● What the task requires:
Return the count of lines in the records that include the string "icon", and nothing besides it.

● Task material:
# # # #

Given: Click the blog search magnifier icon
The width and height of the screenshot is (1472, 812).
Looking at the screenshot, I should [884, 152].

# # # #

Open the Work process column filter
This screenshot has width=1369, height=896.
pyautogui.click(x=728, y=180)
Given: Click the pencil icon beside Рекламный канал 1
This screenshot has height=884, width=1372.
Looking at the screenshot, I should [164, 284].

# # # #

● Answer for this exercise:
2